The Biolink has expanded urban biodiversity and connectivity, increased bird populations and s giving humans a closer connection with nature in the City of Port Phillip.
Volunteer ornithologists conduct monthly bird surveys and the Biolink is now an outdoor classroom for nearby Albert Park College students who monitor the animal populations and vegetation and fill bird baths over summer.
City of Stonnington
Transforming Gardiners Creek (KooyongKoot)

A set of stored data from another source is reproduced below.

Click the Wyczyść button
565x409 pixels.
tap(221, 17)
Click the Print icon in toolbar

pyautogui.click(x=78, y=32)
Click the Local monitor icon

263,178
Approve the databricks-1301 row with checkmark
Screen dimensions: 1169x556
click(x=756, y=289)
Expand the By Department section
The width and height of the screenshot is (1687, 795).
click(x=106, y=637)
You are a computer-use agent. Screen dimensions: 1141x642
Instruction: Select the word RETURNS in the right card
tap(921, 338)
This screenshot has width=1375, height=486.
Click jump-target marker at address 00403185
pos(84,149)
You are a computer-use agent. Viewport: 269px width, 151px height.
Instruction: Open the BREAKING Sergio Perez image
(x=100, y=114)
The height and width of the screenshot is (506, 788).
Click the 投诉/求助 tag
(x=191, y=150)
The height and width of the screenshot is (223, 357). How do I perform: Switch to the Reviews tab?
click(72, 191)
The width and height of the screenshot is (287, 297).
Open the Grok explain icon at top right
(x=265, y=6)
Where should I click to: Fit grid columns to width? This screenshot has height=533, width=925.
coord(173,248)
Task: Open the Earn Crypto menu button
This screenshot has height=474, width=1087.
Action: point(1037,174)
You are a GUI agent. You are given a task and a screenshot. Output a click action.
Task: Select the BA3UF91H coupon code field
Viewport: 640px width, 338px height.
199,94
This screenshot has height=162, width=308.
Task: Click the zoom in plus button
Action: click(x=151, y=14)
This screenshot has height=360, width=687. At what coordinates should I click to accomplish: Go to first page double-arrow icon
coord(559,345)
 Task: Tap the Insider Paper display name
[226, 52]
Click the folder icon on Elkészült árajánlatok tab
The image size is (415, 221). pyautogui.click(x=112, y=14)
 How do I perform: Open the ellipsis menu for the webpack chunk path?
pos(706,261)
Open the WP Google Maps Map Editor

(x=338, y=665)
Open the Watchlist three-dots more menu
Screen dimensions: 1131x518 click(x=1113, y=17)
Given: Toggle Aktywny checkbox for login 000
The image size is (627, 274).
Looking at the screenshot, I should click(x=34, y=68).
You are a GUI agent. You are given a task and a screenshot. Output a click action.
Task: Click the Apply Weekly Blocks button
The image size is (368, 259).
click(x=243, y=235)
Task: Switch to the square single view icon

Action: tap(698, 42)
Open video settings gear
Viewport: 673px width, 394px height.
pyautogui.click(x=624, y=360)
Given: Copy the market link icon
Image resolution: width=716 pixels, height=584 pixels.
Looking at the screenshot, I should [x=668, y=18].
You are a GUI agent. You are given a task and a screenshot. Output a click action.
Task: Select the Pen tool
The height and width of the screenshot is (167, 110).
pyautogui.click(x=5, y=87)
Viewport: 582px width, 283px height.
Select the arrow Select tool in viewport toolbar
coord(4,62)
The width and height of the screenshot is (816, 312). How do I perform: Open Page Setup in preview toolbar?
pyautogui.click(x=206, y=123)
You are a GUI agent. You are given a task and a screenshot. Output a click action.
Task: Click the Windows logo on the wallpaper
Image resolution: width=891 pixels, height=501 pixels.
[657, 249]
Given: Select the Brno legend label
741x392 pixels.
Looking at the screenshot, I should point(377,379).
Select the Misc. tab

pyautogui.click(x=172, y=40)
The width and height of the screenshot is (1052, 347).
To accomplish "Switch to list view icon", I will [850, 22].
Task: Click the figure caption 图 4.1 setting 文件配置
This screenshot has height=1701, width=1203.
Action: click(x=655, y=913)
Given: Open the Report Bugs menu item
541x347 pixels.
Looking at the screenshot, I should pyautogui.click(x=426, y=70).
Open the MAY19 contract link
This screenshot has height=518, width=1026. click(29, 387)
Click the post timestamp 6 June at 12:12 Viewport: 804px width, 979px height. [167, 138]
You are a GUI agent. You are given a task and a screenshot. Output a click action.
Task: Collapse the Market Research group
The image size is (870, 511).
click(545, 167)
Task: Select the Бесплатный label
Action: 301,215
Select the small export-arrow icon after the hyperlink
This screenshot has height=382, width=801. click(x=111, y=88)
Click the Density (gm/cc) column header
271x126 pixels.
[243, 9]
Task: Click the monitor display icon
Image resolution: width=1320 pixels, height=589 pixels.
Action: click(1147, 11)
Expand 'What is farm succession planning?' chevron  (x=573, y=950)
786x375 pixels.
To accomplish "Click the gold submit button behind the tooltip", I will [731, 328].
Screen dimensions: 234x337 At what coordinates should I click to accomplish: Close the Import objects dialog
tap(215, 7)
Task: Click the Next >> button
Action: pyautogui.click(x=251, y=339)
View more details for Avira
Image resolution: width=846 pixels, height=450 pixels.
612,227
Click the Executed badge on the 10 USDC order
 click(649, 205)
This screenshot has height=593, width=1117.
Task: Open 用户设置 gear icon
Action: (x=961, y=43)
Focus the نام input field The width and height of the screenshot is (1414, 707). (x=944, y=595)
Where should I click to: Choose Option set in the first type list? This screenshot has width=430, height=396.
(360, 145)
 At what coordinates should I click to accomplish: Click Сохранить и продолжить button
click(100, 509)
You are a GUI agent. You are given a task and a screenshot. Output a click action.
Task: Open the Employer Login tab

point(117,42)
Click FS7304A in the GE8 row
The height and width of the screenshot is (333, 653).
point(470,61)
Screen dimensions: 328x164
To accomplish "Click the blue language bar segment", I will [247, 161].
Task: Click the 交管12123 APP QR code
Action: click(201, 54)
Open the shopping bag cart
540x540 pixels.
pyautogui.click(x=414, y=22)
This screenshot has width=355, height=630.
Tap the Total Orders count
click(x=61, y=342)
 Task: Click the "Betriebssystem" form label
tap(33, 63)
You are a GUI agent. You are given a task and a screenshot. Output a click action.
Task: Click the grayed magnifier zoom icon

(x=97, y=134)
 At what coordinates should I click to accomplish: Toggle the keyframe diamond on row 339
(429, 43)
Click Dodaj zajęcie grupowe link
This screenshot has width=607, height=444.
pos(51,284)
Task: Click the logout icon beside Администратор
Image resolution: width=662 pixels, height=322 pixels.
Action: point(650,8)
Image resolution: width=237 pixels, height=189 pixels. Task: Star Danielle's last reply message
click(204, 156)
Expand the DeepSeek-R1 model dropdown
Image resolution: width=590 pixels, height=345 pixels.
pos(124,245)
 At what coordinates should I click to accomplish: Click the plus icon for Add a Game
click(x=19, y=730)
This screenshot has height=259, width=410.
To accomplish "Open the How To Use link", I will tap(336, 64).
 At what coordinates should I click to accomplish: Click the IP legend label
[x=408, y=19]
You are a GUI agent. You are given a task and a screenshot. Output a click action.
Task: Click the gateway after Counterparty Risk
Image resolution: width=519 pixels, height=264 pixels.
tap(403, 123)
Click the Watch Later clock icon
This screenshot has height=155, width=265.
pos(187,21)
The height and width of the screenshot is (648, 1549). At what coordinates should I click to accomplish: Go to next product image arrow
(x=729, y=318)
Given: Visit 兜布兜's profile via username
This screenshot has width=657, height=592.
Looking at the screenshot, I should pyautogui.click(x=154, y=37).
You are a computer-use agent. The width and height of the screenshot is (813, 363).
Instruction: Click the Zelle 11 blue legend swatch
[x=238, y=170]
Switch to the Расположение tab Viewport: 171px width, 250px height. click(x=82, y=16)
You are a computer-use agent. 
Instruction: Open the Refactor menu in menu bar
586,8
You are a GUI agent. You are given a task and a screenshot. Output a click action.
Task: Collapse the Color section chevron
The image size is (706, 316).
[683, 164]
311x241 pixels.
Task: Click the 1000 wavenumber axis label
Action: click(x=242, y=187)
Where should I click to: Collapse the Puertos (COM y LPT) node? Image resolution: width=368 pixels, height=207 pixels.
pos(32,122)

The Gardiners Creek (KooyongKoot) Masterplan has been developed to provide a long-term vision and overarching framework for the transformation and enhancement of Gardiners Creek (KooyongKoot) and surrounding open spaces along the corridor to improve the quality of stormwater entering the Yarra River, enhance biodiversity, improve access and connectivity, support active and passive recreation, celebrate cultural heritage and values and facilitate community nature connection.
A comprehensive community engagement process informed the development of the masterplan and Council has outlined a commitment to collaborate, recognising that a collaborative approach is required to achieve the masterplan vision.
Yarra Ranges Council: Sarah Fowler, Jen Ellison and Suzanne Burville
Overcoming barriers to connect into nature
Yarra Ranges Council received state government funding from DELWP called ‘Caring for our local environment’ in 2019-2021. This funding was designed to increase Victorian’s connections to nature.
Team members from the Bushland Team embarked on researching the barriers into why people don’t connect with nature. The Bushland team members set a challenge to create a series of programs designed to increase the communities’ connections with nature. The result was overwhelmingly positive with 18 projects delivered over 18 months, with 600 people directly engaged and over 5000 people indirectly engaged.